This gets wild, as Marc’s purity defiles the demons, who call upon an incubus (Milos Milos, whose life is insane; he was the bodyguard for Alain Delon and a friend of Stevan Marković, who died owning sexually explicit photos of Claude Pompidou, wife of French President Georges Pompidou, causing a big scandal and an unsolved crime; Milos went to America where he married Cynthia Bouron, who had a paternity case against Cary Grant, and was beaten to death and found in the trunk of her car outside a grocery store. As for Milos Milos, he was dating Barbara Ann Thomason, the wife of Mickey Rooney, at the same time he was married to Cynthia Bouron, and they died in a murder suicide that many believed that Rooney engineered) to kill Marc and defile and murder his sister.

This was thought to be a lost film, shown only at the San Francisco Film Festival — where Esperanto speakers laughed at how bad the actors spoke — and in France. Between the language and the scandal over Milo killing his girlfriend and himself, the movie was kind of dead. It was found in 2001 when it was reassembled from existing materials.

The Arrow Video release of this movie has it restored in 4K from the last known surviving 35mm print. Extras include commentary by writer and genre historian David J. Schow, author of The Outer Limits: The Official Companion, a second commentary by William Shatner and a third by producer Anthony Taylor, cinematographer Conrad L. Hall and camera operator William Fraker; an alternate 1.37:1 presentation of the film; Words and Worlds: Incubus and Esperanto in Cinema, a newly filmed interview with genre historian Stephen Bissette; Internacia Lingvo: A History of Esperanto, a newly filmed interview with Esther Schor, author of Bridge of Words: Esperanto and the Dream of a Universal Language; An Interview with the Makers of Incubus, an archive interview by Schow with Taylor, Hall and Fraker; a trailer; a reversible sleeve featuring newly commissioned artwork by Richard Wells and an illustrated collector’s booklet featuring new writing on the film by Frank Collins and Jason Kruppa.

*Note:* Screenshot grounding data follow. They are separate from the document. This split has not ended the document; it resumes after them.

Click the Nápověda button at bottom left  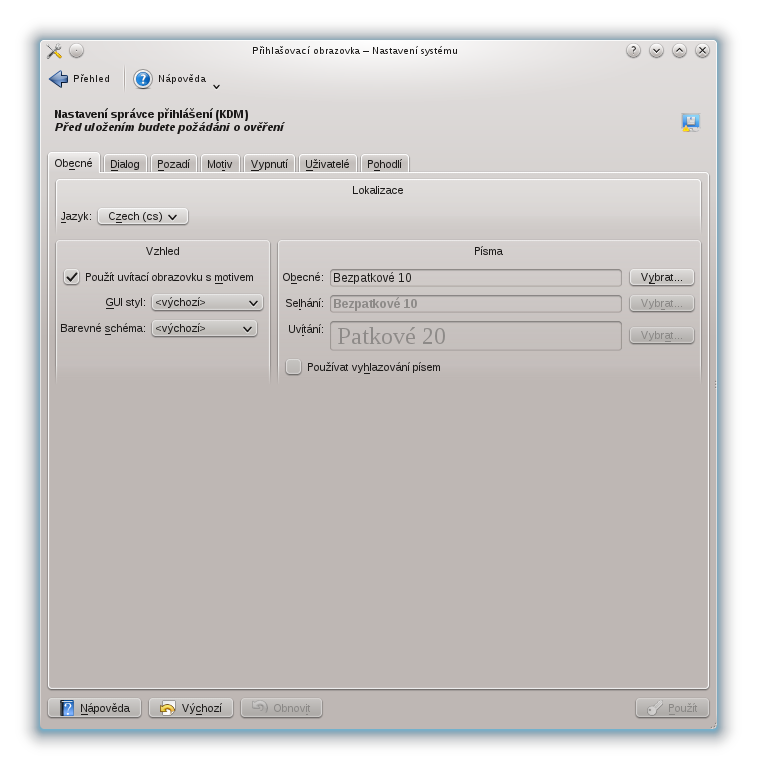click(95, 708)
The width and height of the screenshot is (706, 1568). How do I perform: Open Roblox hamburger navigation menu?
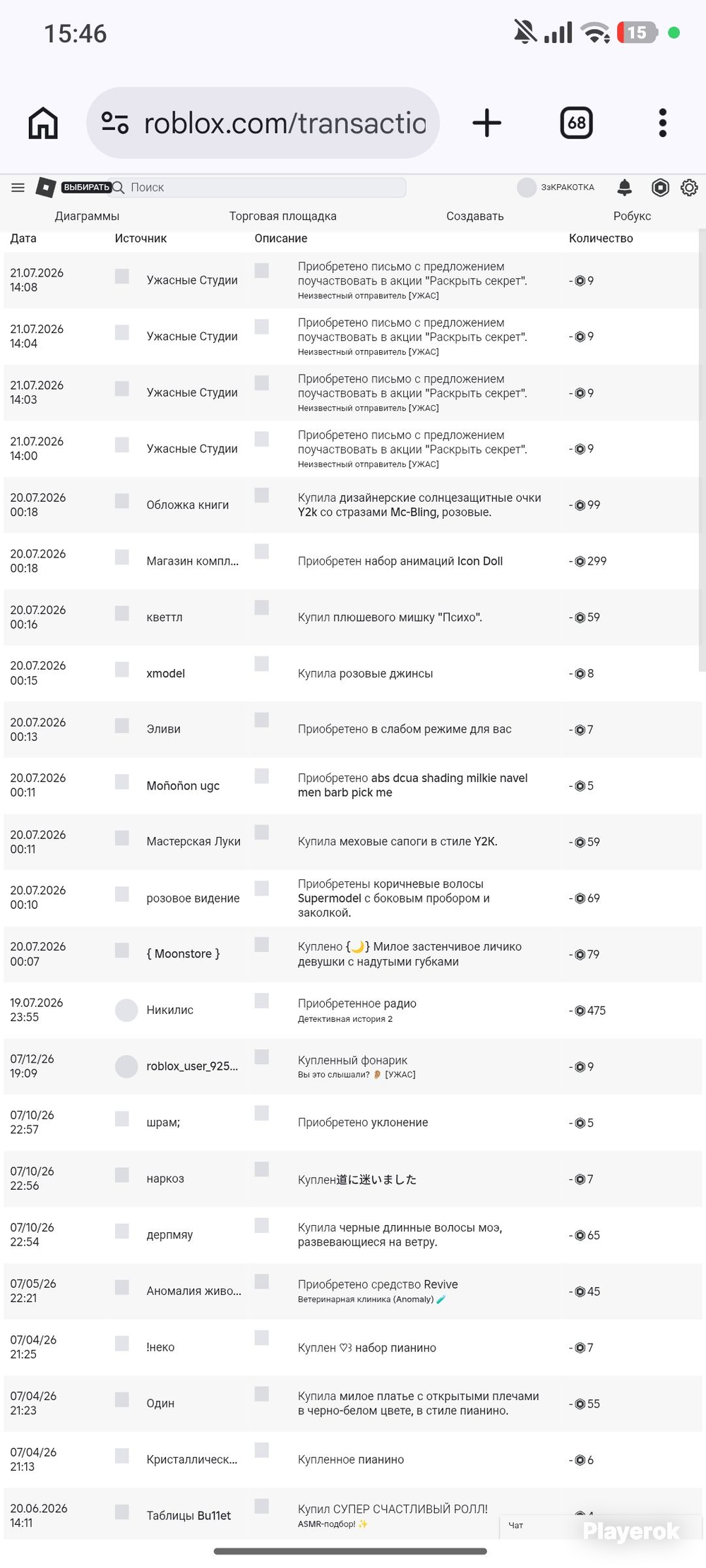[x=18, y=187]
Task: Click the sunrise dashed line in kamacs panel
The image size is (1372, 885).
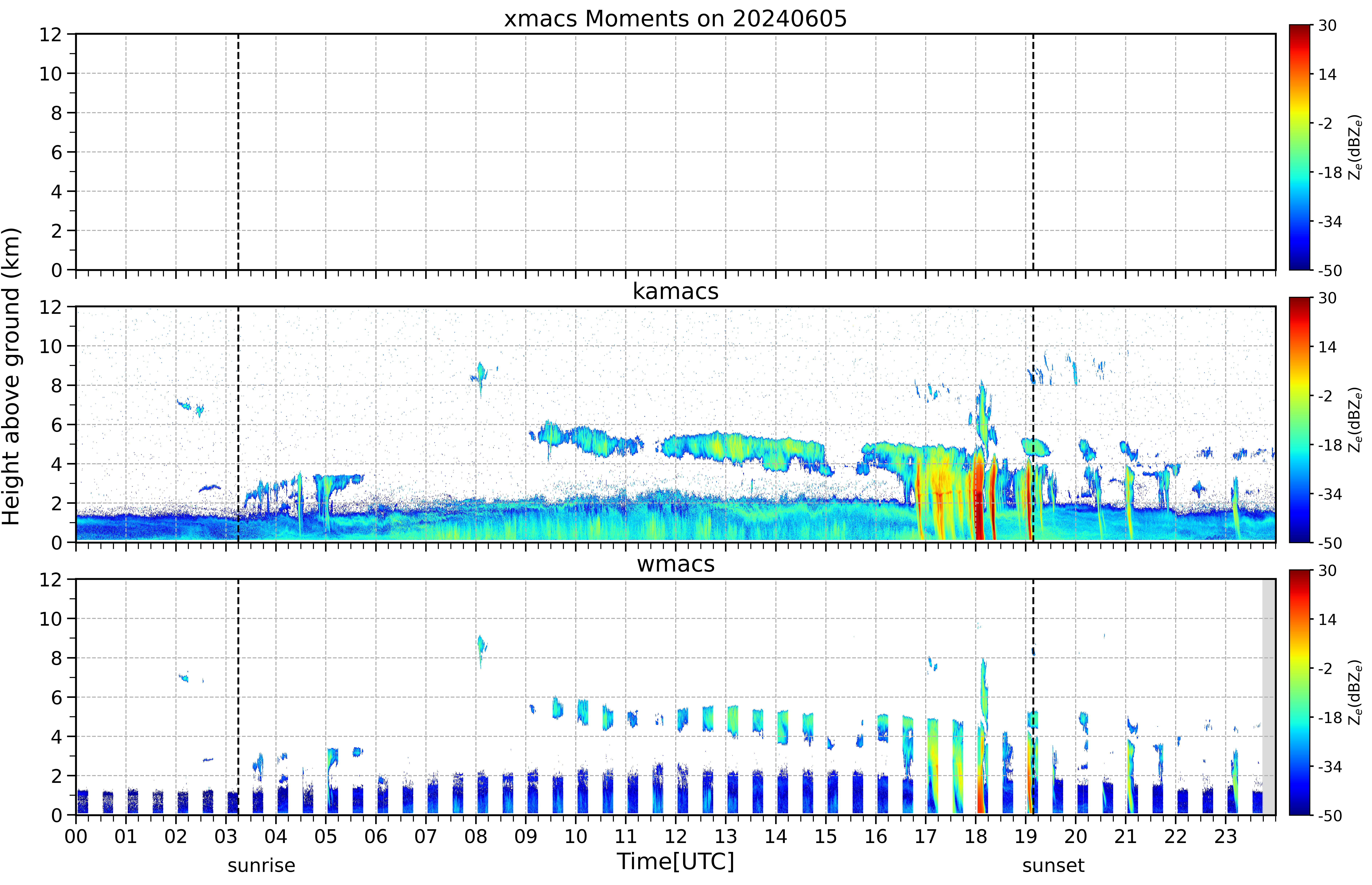Action: point(238,424)
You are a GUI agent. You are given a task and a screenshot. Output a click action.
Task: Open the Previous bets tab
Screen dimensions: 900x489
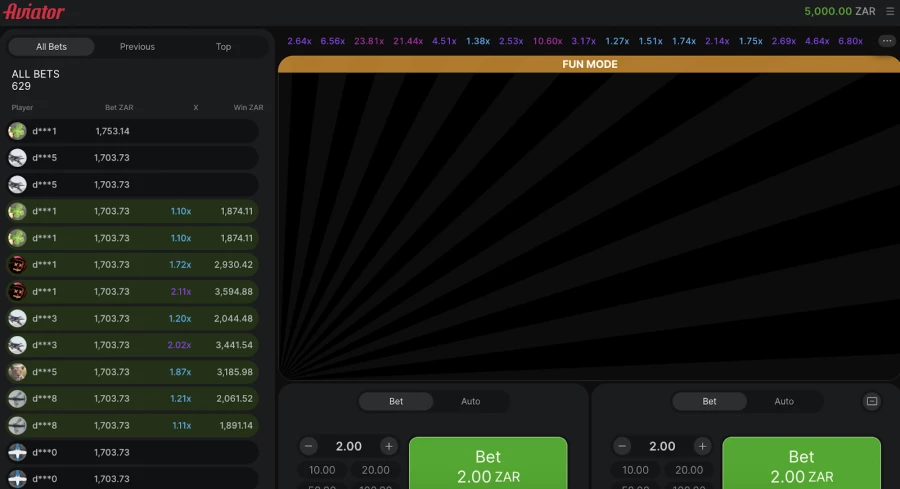137,47
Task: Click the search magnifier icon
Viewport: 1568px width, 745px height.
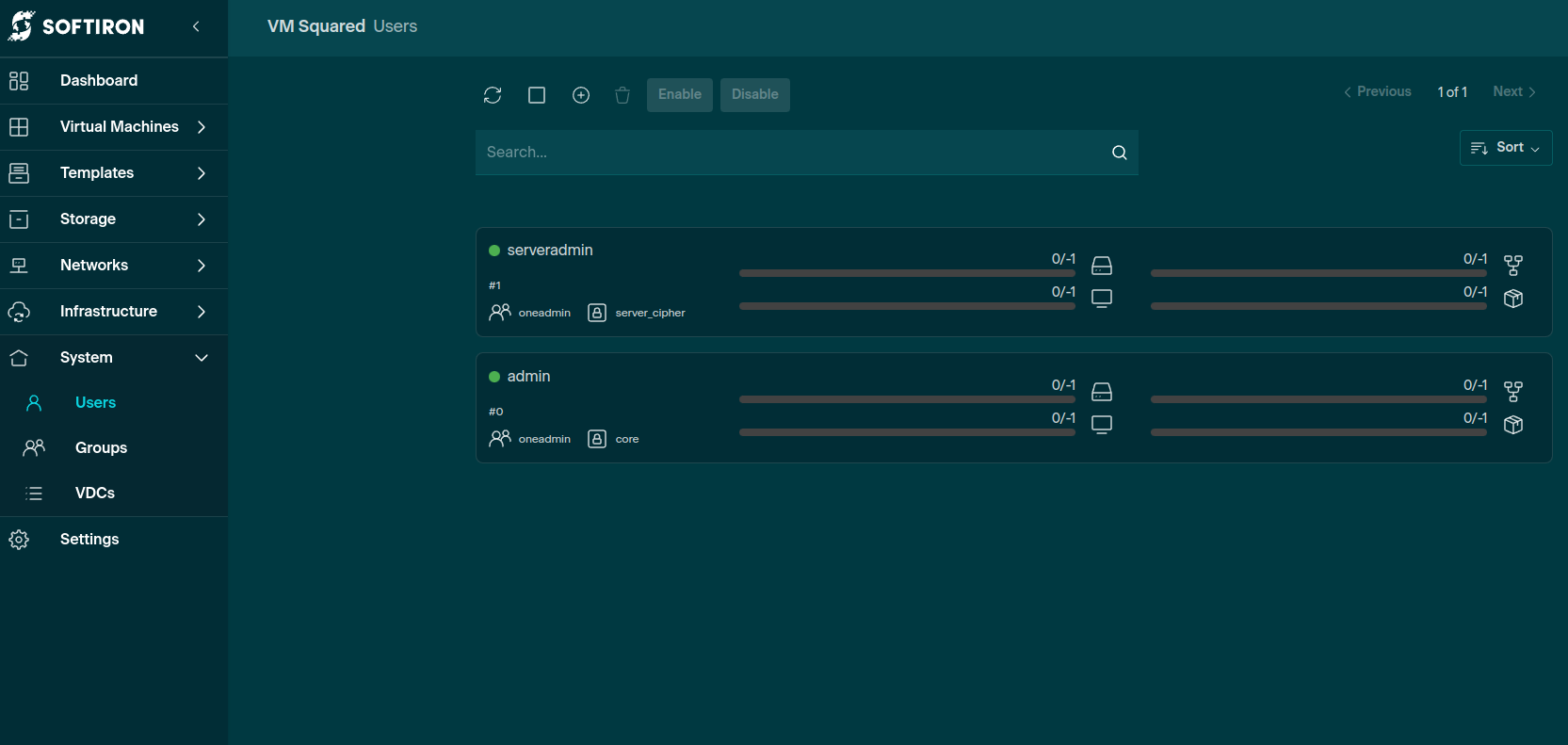Action: pyautogui.click(x=1119, y=153)
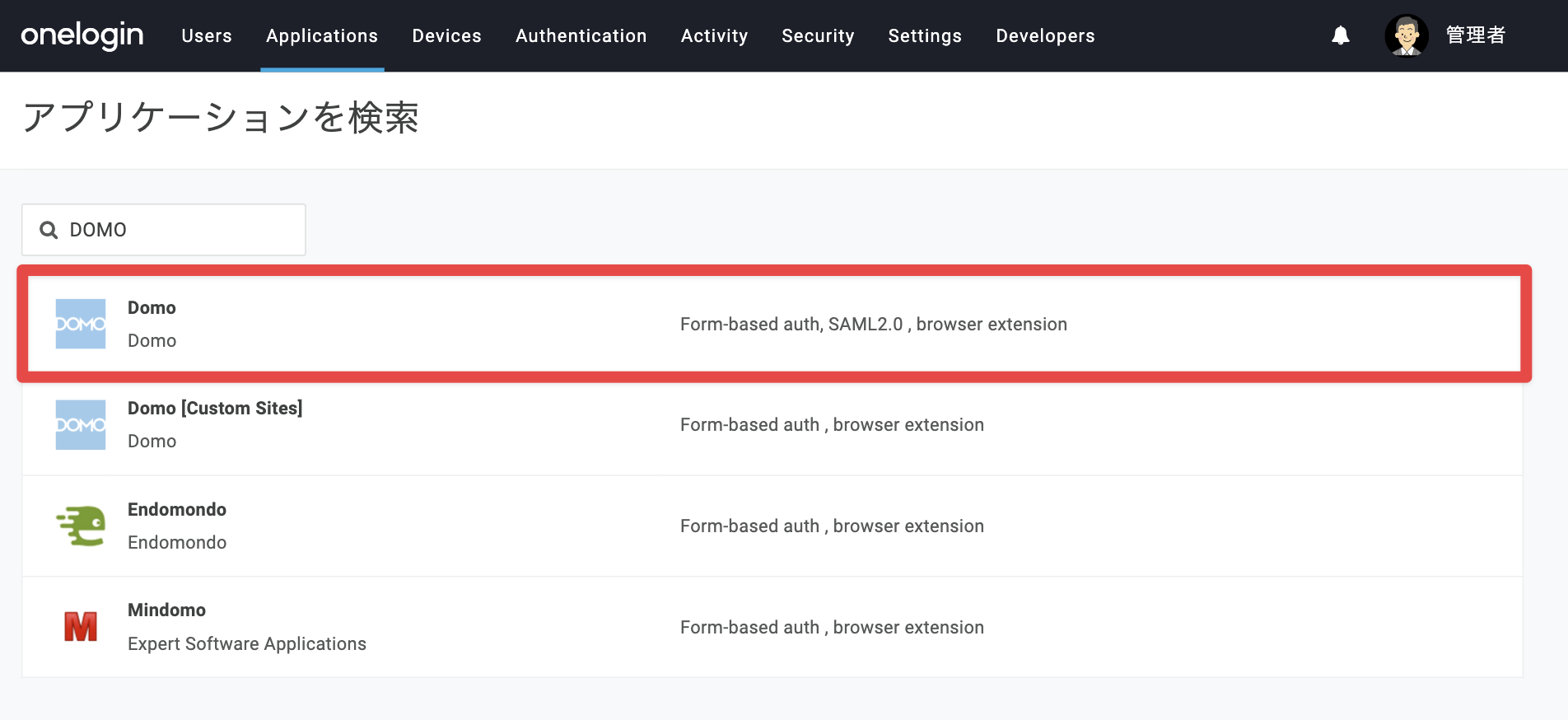The width and height of the screenshot is (1568, 720).
Task: Focus the DOMO search field
Action: [x=164, y=230]
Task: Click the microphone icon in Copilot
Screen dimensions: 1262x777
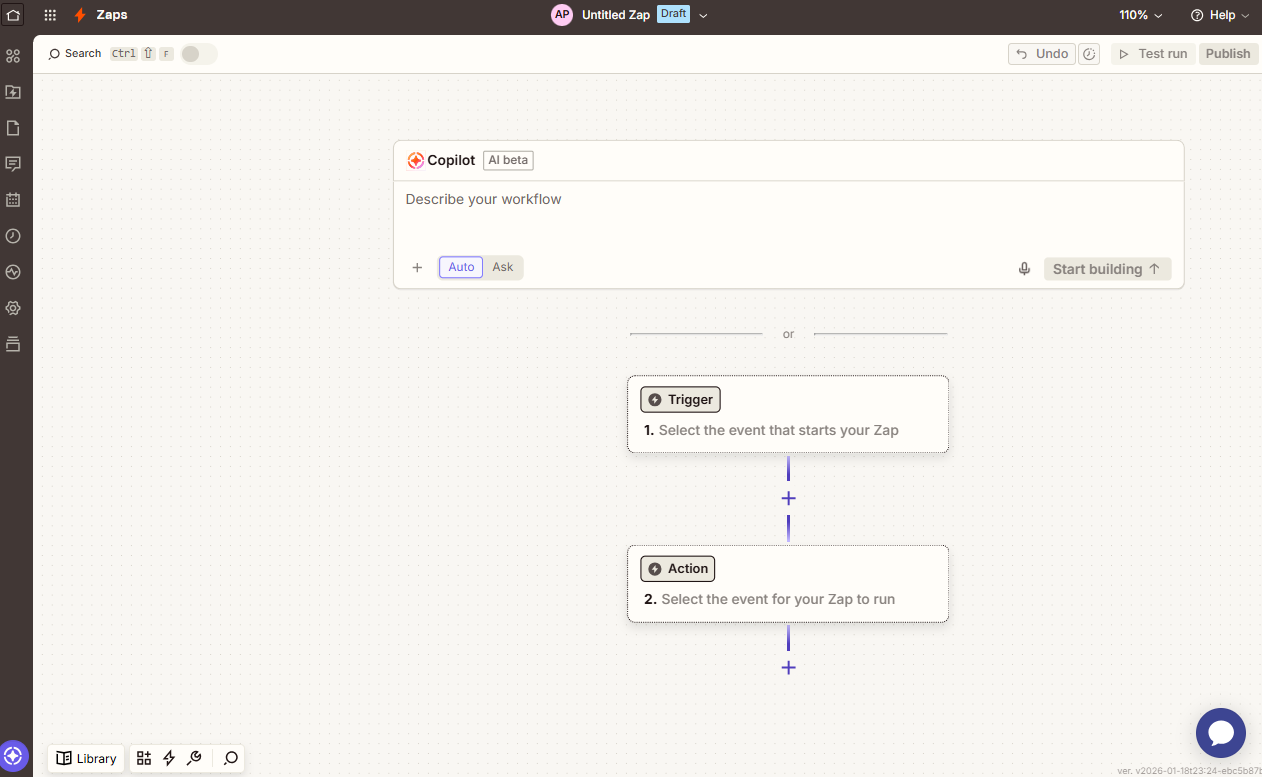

You can get the 4K UHD and blu ray from MVD.

FILM MASTERS BLU RAY RELEASE: Creature With the Blue Hand (1967), Web of the Spider (1971), The Bloody Dead (1987)

Film Masters has put together an exciting blu ray with Creature of the Blue Hand, scanned in 4K from 35 mm archival elements, a new 4K scan of Web of the Spider and The Bloody Dead. Bonus features include commentaries on both movies by Stephen Jones and Kim Newman; reimagined trailers for Creature of the Blue Hand and Web of the Spider; a trailer for Castle of Blood; new documentaries on Edgar Wallace and Klaus Kinski’s acting in the Rialto krimi movies; an archival commentary for The Bloody Dead by Sam Sherman; raw and behind the scenes footage for The Bloody Dead and a booklet with essays by Christopher Stewardson and Nick Clarke.

You can get it from MVD.

Creature With the Blue Hand (1967): Based on the Edgar Wallace novel The Blue Hand and part of a long-running series of krimi adaptations by Rialto Film, this was bought by New World Pictures and issued as a double feature in the U.S. with Beast of the Yellow Night. Man, how good was life then?

Klaus Kinski plays Dave Emerson, who chokes out a nurse and escapes from a mental hospital before running to the castle of his twin brother Richard — also Kinski — as a black robed killer roams the grounds and kills people with his astounding blue claw with razorblades on the fingers, like something out of a giallo. For example, oh, Death Walks at Midnight. Or A Nightmare On Elm Street, which came 17 years after this.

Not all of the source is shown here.